[Data excerpts — start]

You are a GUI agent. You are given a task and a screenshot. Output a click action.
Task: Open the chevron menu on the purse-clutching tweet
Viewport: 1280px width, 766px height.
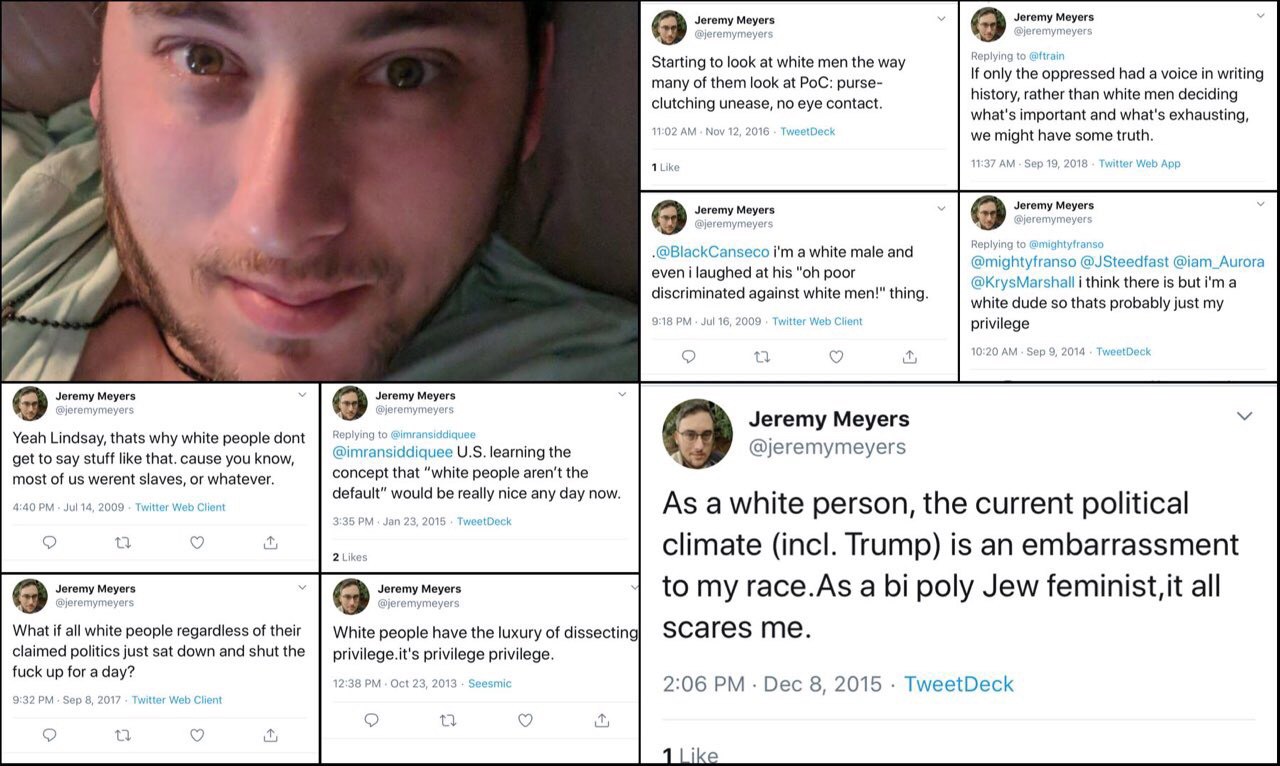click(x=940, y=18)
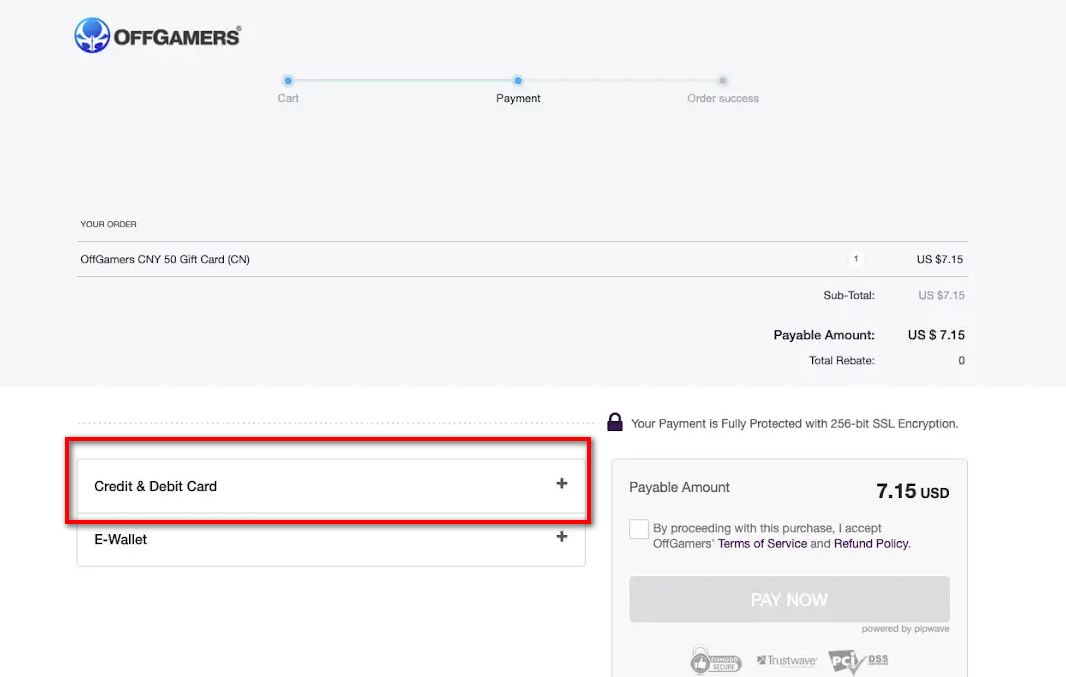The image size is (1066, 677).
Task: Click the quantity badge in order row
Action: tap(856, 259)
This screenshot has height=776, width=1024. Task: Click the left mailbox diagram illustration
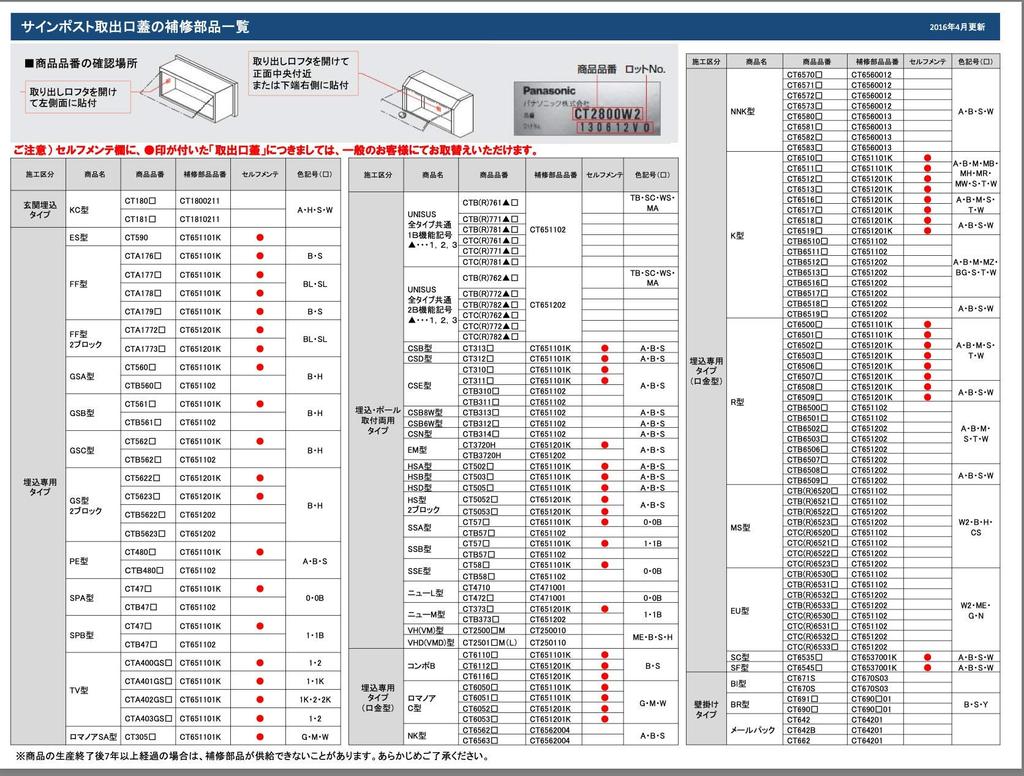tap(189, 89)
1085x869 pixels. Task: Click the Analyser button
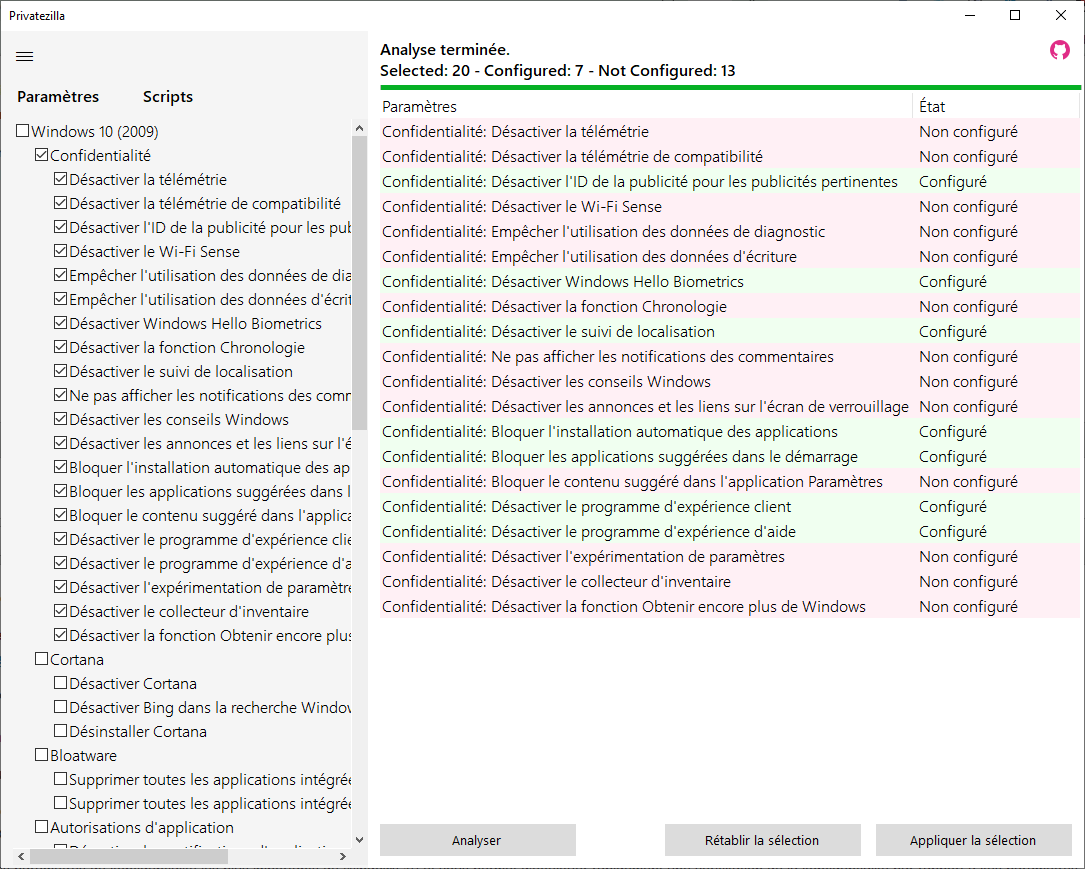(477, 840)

[Data excerpts — finish]
[Data excerpts — start]

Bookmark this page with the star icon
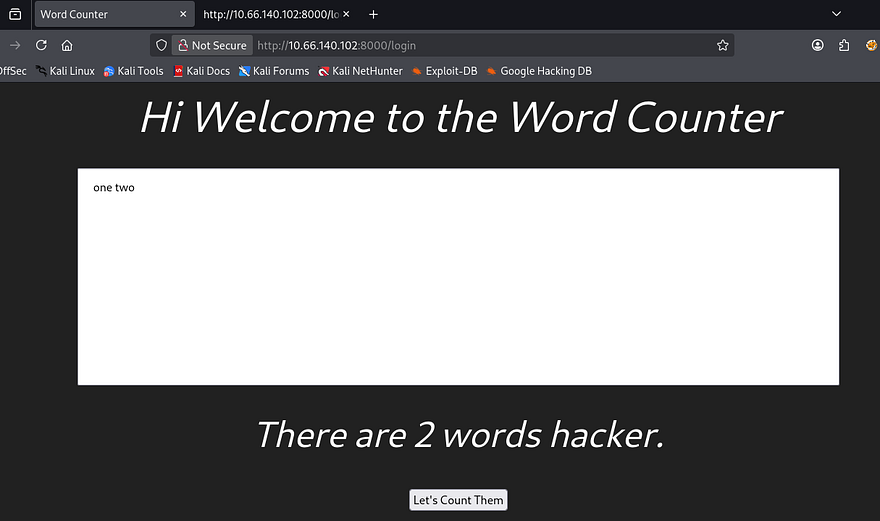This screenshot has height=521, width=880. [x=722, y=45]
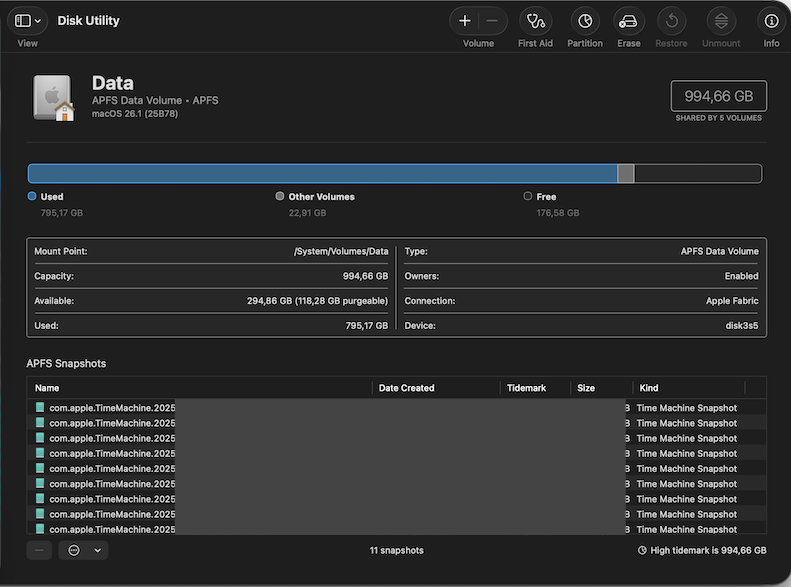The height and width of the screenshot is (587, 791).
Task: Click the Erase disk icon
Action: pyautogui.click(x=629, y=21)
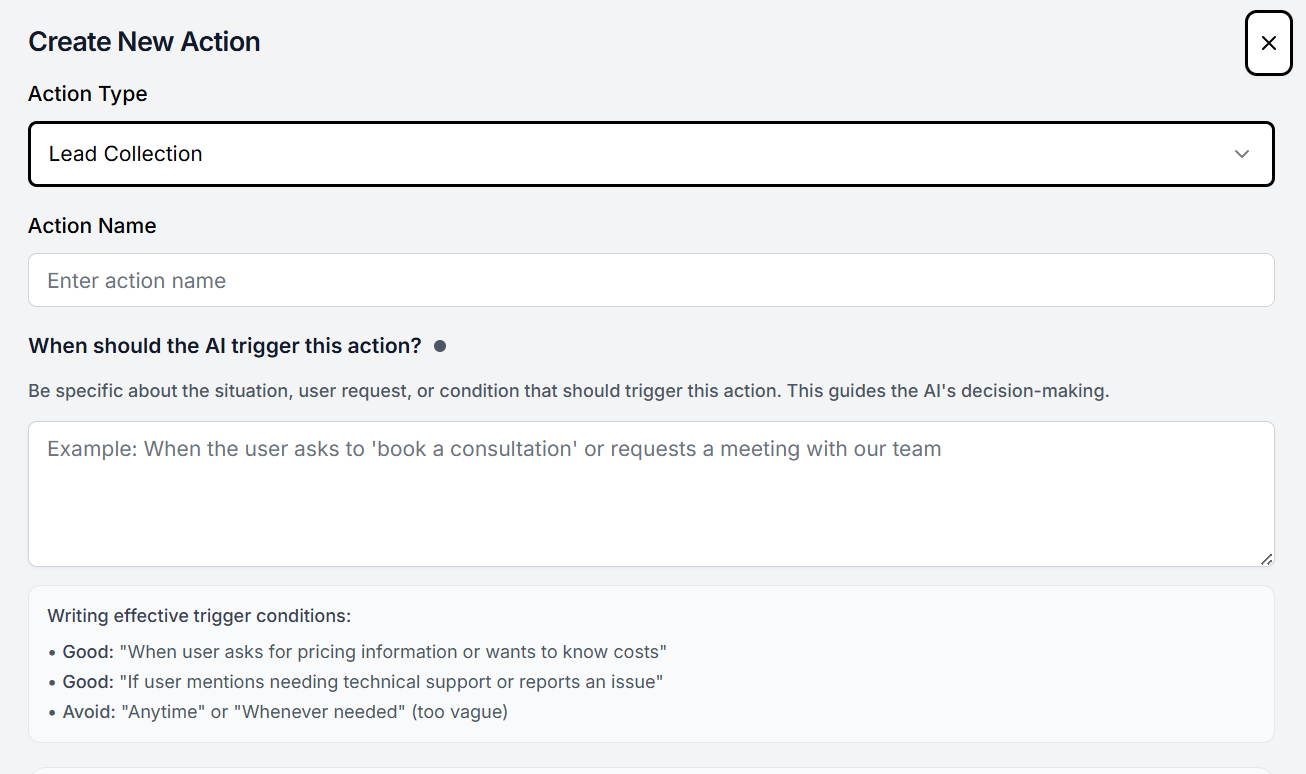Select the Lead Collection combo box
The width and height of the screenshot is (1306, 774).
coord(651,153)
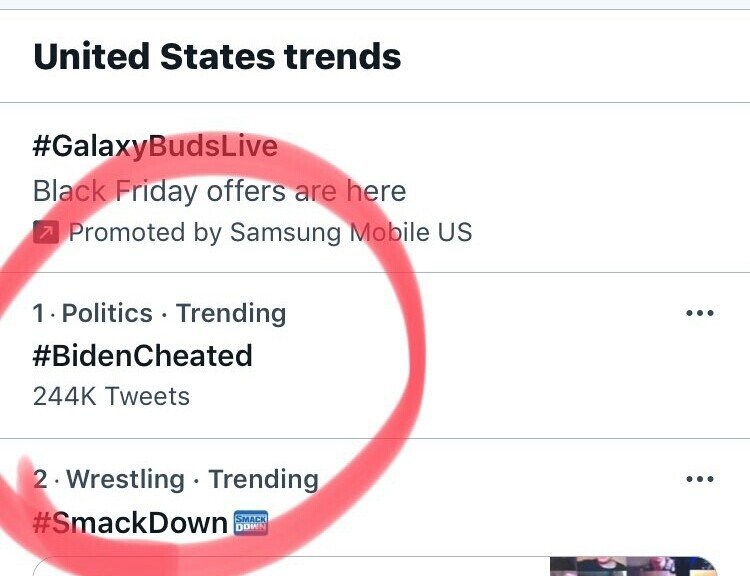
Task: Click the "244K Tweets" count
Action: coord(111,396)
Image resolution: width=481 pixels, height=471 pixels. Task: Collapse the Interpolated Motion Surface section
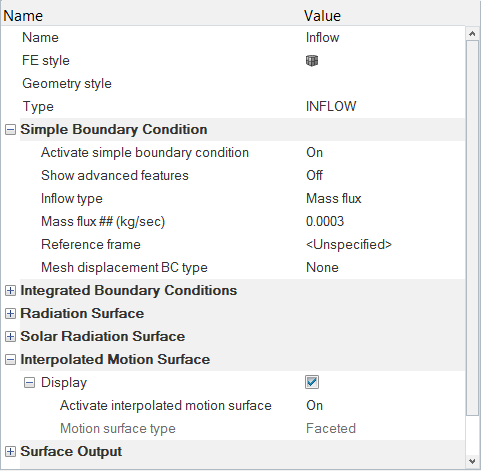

[Data excerpts — finish]

### Problem details
Leave out every line above except those from the line with "You are a GUI" up to and including the line with "Task: Open the", and copy those exactly.

### Task output
You are a GUI agent. You are given a task and a screenshot. Output a click action.
Task: Open the chevron menu on the purse-clutching tweet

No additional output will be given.